Pope Francis has called for solidarity with migrants, praising those who shelter them, during his traditional Christmas Day message.
"Our support should not be lacking to all those who flee extreme poverty or war, traveling all too often in inhumane conditions and not infrequently at the risk of their lives," he said, speaking from the central balcony of St. Peter’s Basilica in Rome.
"May God repay all those, both individuals and states, who generously work to provide assistance and welcome to the numerous migrants and refugees," the pontiff added.
Earlier this week, the UN refugee agency and the International Organization for Migration said that more than one million refugees and migrants arrived by land and sea in the European Union this year, while a further 3,600 died or went missing.

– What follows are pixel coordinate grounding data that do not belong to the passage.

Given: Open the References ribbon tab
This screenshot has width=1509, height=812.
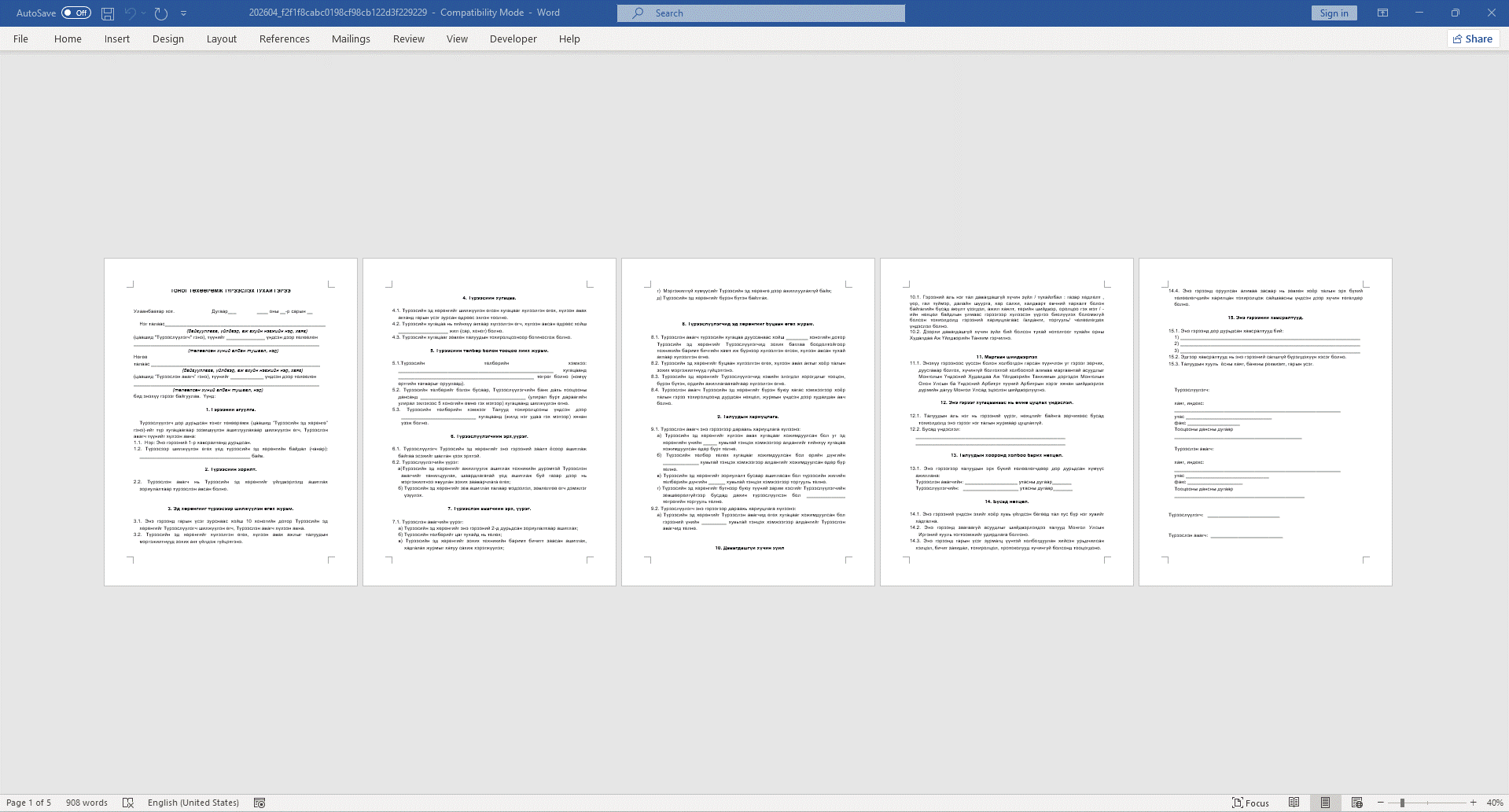Looking at the screenshot, I should coord(284,39).
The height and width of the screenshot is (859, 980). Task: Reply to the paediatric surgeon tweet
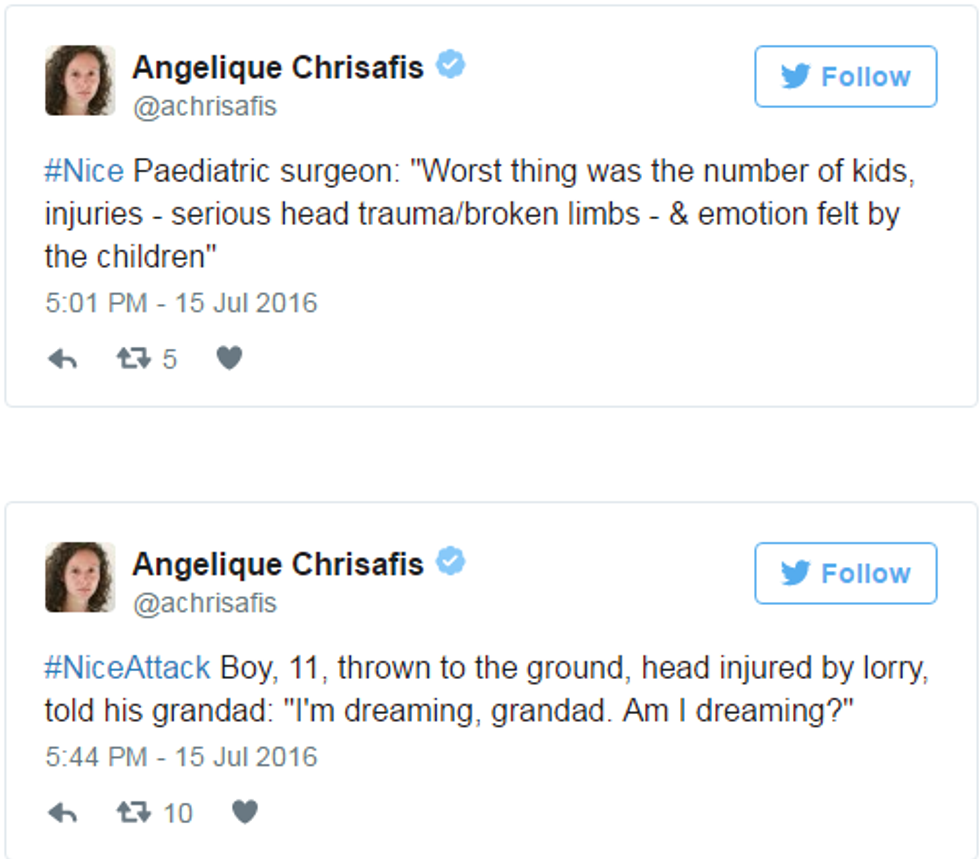62,359
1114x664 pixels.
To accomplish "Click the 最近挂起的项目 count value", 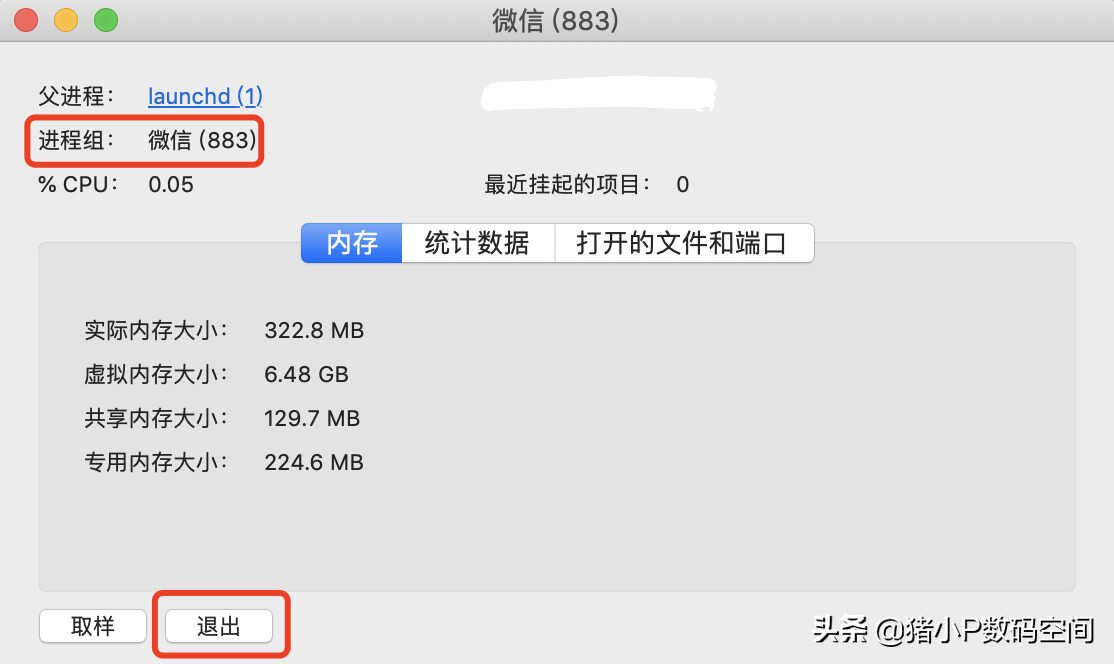I will pos(683,185).
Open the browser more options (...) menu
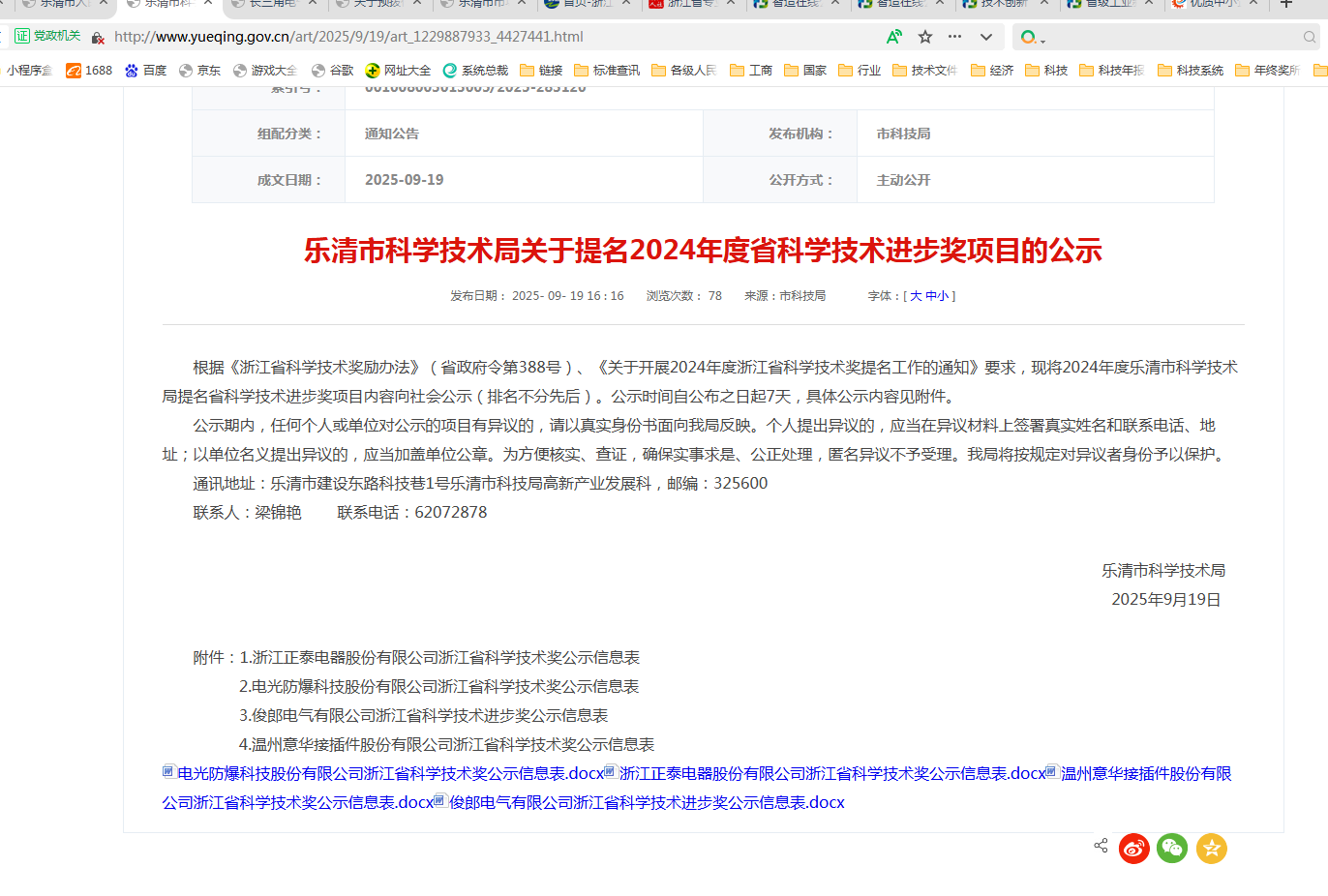Screen dimensions: 1328x896 pyautogui.click(x=954, y=36)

During his Urbi et Orbi (to the city and to the world) address, the pontiff also expressed his support for UN efforts to end the conflicts in Syria and Libya.
The Pope, who was addressing thousands of pilgrims, also condemned "brutal acts of terrorism," singling out deadly attacks in France, Lebanon, Egypt, Tunisia, and Mali.
He also renewed calls for peace in the Middle East, Africa, and other conflict-stricken regions.
The Pope urged Israelis and Palestinians to resume direct peace talks, and back international efforts to end "atrocities" in Libya and Syria.
Such acts, he said, "do not even spare the historical and cultural patrimony of entire peoples," a reference to the Islamic State militant group, which has seized large swaths of Syria and neighboring Iraq.
He also mentioned the conflicts in Ukraine, Colombia, Yemen, Iraq, Burundi, South Sudan, and the Democratic Republic of Congo.
As has been the case since the deadly Paris attacks carried out by Islamist militants last month. heavy security was in place around the Vatican as crowds lined the streets.